Working data:
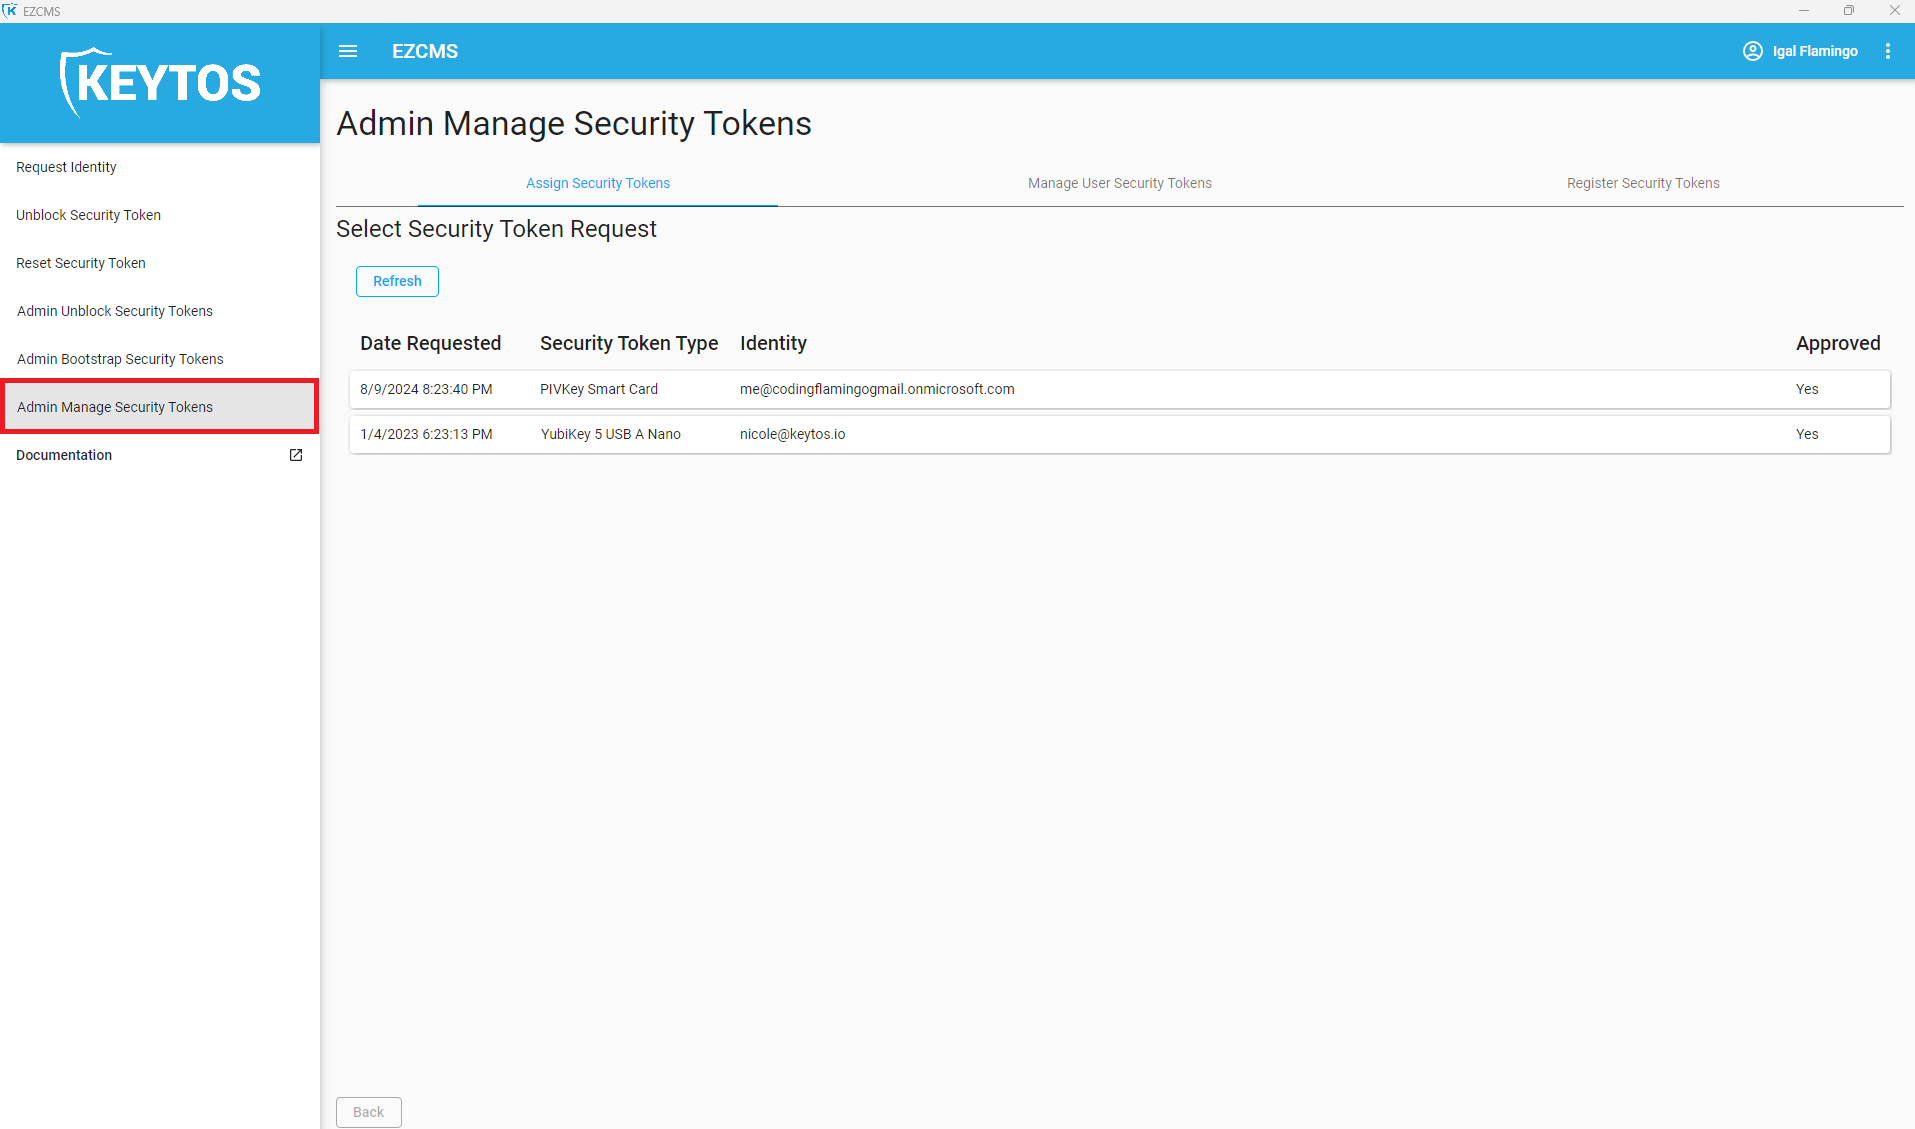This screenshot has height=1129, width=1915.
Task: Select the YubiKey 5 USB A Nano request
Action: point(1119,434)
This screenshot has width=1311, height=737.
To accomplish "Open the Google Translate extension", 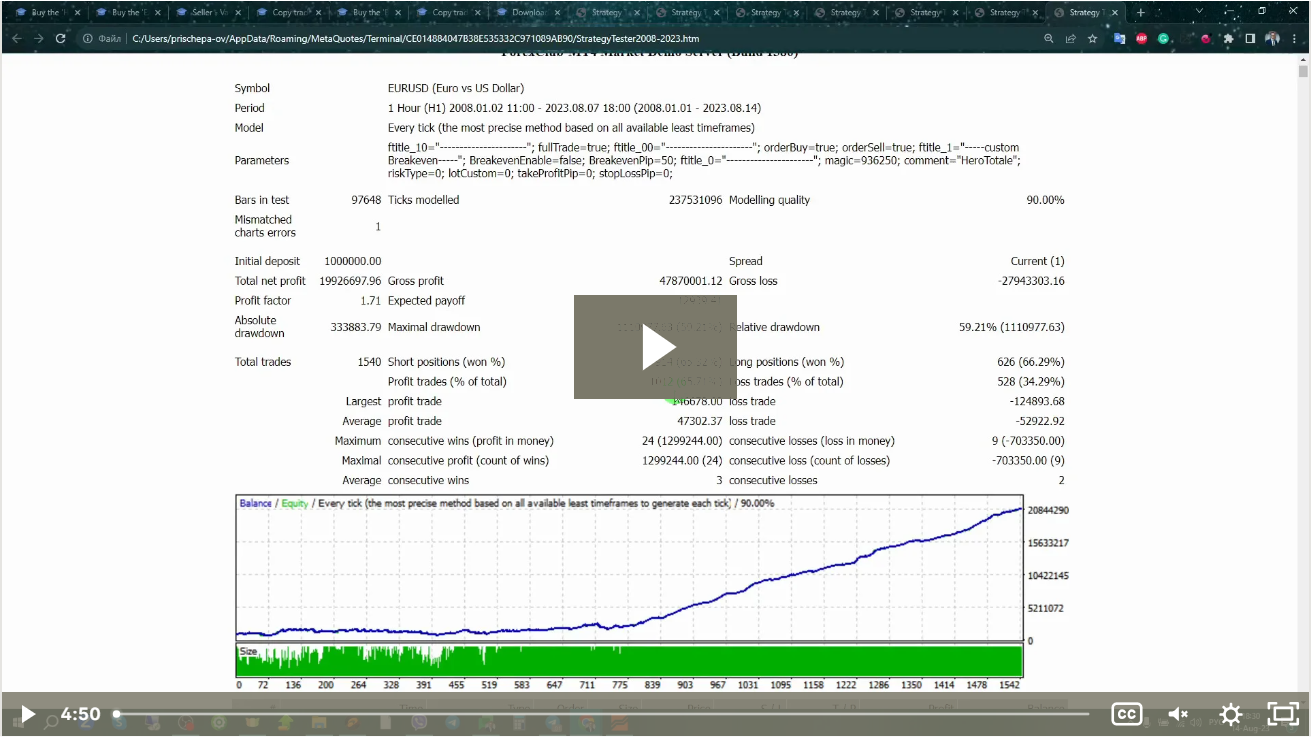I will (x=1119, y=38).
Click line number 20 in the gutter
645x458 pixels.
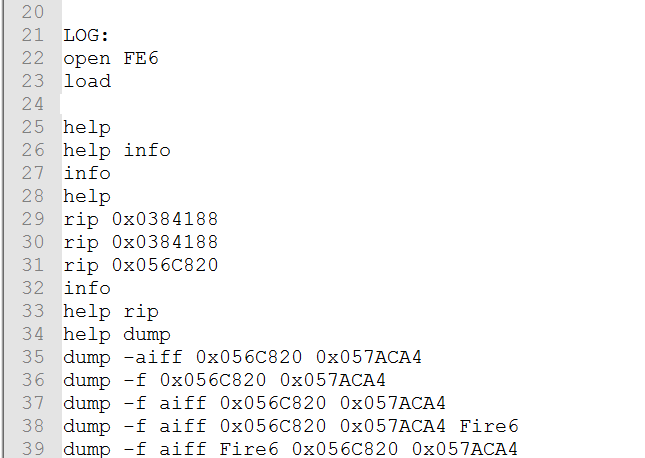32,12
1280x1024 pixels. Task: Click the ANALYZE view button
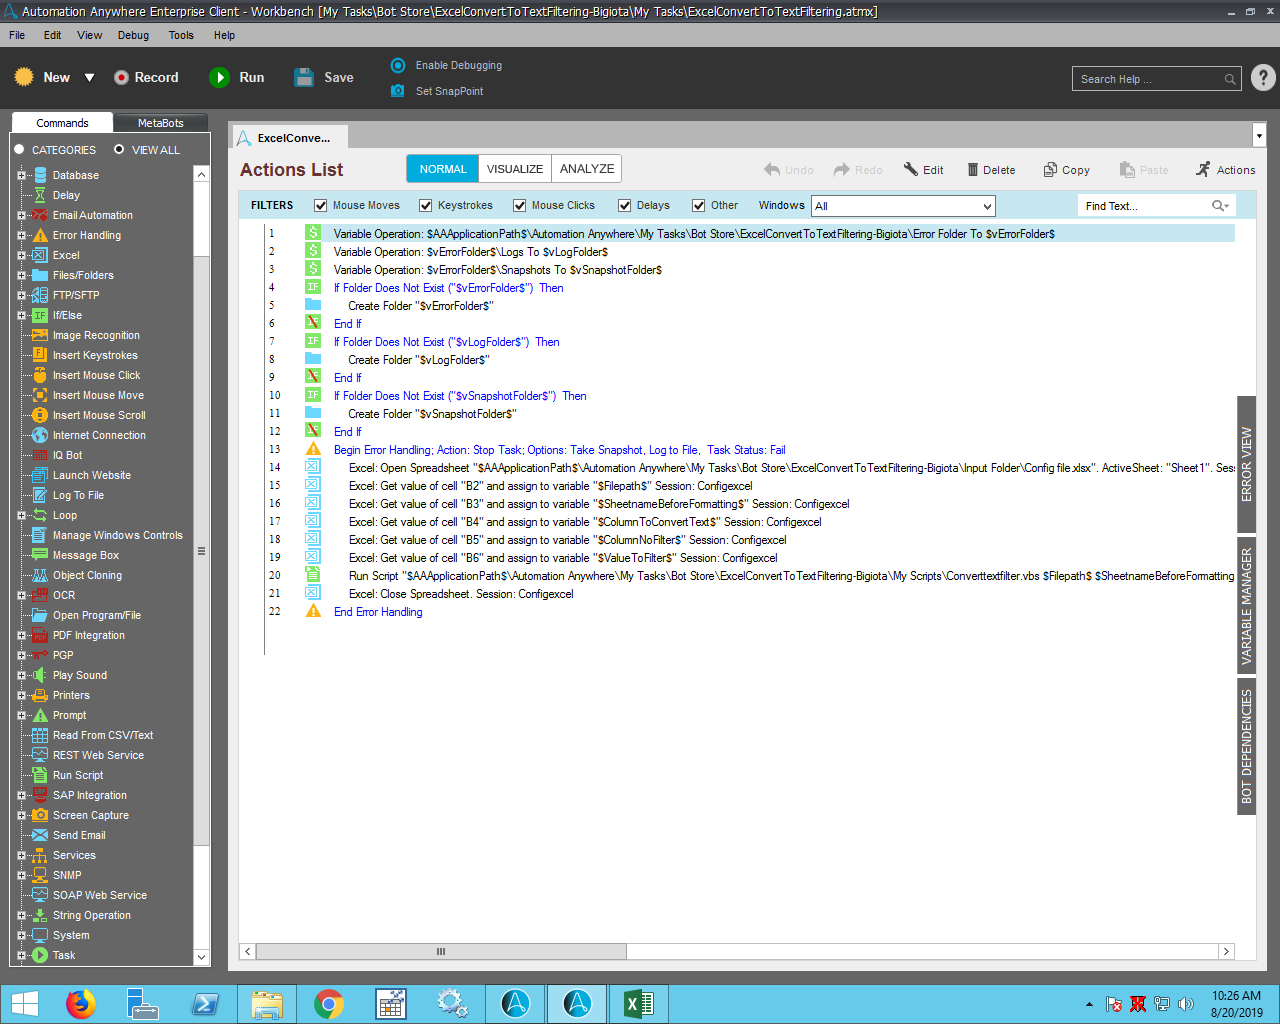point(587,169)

Assignment:
Would you give again, exactly as written, the lines from the one containing "1280x1024 pixels. Task: Click" through the end of the records, with no pictures and no other lines?

Problem solution:
1280x1024 pixels. Task: Click the ANALYZE view button
point(587,169)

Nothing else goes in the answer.